**Problem to solve**
Please count the lines in the data below that contain the string "Sort", and reply with the number alone.

+++++

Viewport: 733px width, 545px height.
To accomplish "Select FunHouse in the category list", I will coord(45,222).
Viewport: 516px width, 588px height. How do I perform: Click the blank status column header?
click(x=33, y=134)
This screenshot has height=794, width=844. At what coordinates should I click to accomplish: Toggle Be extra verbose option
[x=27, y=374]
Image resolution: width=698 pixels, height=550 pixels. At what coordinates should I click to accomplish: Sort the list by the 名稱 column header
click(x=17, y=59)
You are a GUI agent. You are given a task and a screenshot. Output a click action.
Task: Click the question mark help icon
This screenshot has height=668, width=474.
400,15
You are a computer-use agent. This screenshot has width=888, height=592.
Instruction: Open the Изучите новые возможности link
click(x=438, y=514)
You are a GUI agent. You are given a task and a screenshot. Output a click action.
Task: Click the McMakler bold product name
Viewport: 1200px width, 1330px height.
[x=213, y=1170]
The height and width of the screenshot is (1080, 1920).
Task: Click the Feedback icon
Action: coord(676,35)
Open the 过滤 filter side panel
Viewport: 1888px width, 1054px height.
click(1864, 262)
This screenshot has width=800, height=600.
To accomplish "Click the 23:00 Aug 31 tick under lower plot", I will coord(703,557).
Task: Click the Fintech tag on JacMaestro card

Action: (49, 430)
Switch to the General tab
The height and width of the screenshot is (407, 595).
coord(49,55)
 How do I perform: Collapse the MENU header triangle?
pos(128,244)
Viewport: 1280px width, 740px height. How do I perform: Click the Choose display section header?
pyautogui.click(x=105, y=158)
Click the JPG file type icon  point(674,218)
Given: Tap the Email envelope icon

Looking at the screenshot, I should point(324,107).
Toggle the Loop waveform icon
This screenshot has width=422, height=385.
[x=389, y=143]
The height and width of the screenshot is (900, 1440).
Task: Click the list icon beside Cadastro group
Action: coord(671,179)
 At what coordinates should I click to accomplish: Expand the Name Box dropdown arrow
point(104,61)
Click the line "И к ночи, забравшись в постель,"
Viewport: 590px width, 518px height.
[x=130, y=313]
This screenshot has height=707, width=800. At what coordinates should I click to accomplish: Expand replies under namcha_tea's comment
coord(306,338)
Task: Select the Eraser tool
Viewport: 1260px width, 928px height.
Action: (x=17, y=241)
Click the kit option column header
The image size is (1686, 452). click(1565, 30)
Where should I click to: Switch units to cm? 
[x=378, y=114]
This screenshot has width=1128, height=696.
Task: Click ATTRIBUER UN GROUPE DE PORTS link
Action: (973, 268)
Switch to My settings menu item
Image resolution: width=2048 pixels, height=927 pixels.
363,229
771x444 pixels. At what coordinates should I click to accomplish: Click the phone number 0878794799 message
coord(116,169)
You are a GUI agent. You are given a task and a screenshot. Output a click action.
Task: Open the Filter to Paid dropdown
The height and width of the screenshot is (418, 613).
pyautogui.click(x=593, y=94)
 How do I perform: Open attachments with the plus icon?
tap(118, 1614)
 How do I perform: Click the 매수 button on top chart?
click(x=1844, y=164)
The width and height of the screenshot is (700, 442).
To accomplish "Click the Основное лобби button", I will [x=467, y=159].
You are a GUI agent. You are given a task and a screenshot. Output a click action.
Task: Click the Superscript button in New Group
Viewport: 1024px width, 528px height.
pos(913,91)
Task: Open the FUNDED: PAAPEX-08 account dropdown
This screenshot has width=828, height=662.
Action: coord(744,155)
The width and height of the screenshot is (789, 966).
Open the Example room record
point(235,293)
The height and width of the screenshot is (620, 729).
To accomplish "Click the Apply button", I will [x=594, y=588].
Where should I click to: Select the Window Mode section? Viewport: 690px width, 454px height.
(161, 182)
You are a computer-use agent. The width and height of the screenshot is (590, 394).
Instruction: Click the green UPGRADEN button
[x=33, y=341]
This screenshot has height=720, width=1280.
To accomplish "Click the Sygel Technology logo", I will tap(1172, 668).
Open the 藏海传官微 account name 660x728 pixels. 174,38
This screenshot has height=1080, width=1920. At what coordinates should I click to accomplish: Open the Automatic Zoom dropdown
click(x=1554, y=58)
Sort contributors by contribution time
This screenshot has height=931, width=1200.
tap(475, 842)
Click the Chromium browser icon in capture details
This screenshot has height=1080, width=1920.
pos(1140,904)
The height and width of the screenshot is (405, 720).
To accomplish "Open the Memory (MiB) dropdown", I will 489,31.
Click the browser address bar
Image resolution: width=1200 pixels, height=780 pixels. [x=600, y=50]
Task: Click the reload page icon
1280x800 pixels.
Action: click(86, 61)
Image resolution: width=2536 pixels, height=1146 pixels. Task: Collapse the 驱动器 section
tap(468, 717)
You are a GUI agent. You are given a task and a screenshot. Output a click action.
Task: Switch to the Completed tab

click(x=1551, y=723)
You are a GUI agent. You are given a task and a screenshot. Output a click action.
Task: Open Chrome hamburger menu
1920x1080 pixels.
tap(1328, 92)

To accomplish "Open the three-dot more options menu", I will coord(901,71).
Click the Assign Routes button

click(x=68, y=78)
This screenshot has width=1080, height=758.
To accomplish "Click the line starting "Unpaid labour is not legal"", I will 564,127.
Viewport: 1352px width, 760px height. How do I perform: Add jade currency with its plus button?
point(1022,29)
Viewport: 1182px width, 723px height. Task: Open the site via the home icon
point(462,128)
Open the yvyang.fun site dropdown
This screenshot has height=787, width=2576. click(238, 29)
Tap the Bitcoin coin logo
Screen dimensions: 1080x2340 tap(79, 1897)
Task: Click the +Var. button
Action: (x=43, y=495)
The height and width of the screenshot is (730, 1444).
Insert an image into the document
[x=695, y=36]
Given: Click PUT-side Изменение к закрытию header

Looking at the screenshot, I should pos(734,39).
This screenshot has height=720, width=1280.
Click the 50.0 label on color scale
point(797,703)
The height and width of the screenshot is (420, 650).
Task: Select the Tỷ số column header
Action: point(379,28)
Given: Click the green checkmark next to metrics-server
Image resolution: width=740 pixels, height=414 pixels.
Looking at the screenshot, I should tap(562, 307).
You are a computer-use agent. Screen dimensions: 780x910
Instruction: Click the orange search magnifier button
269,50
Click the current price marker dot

+++++

**Result of this exercise**
2